(GO)2-SIM: A ground-based forward simulator to evaluate hydrometeor phase profiles in a climate model
Submitter:
Lamer, Katia — Brookhaven National Laboratory
Fridlind, Ann M. — NASA - Goddard Institute for Space Studies
Area of research:
General Circulation and Single Column Models/Parameterizations
Journal Reference:
Science
To evaluate how well large-scale models simulate liquid and ice cloud and precipitation occurrence frequencies, we constructed a tool to transform the cloud and precipitation properties simulated in a large-scale model into observable quantities that are measured by vertically pointing radars and lidars. Because measured quantities still do not allow us to absolutely distinguish where liquid and ice are present, we also implemented and evaluated the same classification algorithm applied to both model output and measured quantities, allowing for equivalent definitions of ice-dominated, liquid-dominated, or mixed-phase conditions.
Impact
Using a forward simulator capable of emulating sensor capabilities and implementing a common water-phase classification algorithm will enable us to more readily attribute discrepancies between model-simulated and observed cloud and precipitation phase to model bias rather than methodological bias.
Summary
To objectively evaluate the occurrence of liquid and ice water in single- and multi-layer hydrometeor systems produced by the ModelE3 climate model, we addressed several factors that differentiate ModelE3 output and ARM observations. We constructed a forward simulator to transform simulated hydrometeor mass-weighted properties to Ka-band zenith radar (KAZR) and micropulse lidar (MPL) backscattering-based observables. Owing to known limitations of model outputs for forward calculation of observables from first principles, we elected to use empirical relationships to estimate observables from basic model variables. To assess uncertainty in this process, an ensemble of 576 forward simulations was generated using multiple water-content-to-backscattering relationships, which propagated to no more than 4% uncertainty in overall hydrometeor frequency of occurrence. We also showed that, by considering instrument detection capabilities in forward simulations, it is possible to objectively determine which hydrometeor-containing model grid cells are comparable to observations, bypassing the need to arbitrarily filter trace amounts that may be numerical noise. Using a forward-simulator framework allowed us to evaluate a hydrometeor-phase retrieval based on depolarization lidar and Doppler radar observables in which only 8% unphysical classifications were diagnosed when using ModelE3 output itself as truth, primarily attributable to regions of signal attenuation. Applying the same water-phase classification to both forward-simulated and observed fields reduces methodological bias in the comparison of model output and observations for a fairer evaluation.

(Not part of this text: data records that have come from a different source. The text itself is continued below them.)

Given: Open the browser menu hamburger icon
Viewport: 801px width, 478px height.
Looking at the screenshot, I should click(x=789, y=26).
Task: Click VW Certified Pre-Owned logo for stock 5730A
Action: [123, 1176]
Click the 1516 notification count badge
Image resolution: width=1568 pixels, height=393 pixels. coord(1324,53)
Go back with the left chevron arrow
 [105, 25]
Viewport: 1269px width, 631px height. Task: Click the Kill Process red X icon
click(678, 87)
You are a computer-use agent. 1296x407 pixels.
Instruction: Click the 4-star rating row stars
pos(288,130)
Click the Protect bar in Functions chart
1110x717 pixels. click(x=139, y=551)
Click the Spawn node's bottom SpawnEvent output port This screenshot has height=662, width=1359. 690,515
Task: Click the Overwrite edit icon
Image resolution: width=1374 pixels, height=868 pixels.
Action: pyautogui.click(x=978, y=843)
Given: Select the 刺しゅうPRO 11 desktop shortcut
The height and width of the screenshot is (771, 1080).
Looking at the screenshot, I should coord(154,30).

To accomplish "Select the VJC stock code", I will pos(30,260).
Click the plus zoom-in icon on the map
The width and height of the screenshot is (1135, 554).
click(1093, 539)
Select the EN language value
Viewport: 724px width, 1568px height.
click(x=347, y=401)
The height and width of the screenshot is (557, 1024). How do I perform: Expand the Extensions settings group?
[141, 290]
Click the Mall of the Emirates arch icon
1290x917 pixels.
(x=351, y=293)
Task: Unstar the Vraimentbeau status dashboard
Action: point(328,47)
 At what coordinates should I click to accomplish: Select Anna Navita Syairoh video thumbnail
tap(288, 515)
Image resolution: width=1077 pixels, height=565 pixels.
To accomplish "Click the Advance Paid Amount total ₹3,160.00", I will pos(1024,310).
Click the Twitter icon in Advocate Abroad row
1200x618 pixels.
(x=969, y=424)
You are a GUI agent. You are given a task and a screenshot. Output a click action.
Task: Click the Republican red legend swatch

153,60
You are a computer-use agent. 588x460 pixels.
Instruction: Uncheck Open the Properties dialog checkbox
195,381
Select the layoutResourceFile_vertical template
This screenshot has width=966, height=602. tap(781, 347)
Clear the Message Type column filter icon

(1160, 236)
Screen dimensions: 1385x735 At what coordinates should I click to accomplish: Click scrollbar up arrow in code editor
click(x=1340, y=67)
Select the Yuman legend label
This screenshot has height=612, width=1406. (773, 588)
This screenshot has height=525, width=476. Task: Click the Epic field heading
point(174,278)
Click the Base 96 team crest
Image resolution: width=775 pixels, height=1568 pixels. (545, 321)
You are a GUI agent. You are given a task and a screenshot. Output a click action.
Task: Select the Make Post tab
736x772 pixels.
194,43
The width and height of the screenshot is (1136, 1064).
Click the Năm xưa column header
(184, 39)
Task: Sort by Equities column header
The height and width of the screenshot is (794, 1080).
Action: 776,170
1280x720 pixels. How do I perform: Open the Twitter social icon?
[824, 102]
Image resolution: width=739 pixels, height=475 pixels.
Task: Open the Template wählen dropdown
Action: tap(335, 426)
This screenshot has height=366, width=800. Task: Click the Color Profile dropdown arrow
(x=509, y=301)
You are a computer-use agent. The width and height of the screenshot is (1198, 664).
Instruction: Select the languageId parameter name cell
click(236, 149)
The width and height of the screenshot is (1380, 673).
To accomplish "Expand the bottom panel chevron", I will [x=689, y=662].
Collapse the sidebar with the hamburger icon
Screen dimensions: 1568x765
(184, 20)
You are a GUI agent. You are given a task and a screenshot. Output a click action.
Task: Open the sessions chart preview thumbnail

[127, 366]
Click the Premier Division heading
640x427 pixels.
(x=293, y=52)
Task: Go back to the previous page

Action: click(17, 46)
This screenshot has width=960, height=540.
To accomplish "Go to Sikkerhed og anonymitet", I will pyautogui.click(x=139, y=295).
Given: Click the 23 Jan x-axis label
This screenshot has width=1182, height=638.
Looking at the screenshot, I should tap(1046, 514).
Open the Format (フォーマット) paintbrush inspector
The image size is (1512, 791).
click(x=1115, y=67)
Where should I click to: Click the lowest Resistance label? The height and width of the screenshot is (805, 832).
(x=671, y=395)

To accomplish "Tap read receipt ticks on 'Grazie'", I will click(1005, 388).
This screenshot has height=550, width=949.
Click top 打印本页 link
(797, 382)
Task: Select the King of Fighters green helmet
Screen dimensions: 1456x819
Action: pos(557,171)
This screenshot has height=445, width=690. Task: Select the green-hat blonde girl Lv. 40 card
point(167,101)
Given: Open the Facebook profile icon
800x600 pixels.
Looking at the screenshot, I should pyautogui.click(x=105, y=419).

Example outputs from the (GO)2-SIM. a) Forward-simulated lidar observables and b) forward-simulated radar observables. Panels a1 and b1 show all hydrometeors simulated by GCM ModelE3 whereas panels a2, b2, and b4 show only hydrometeors detectable by the sensors. The bottom panel shows phase-classification results, including its limitations. Also indicated in the panels are the locations of the 0 °C and -40 °C isotherms (black lines).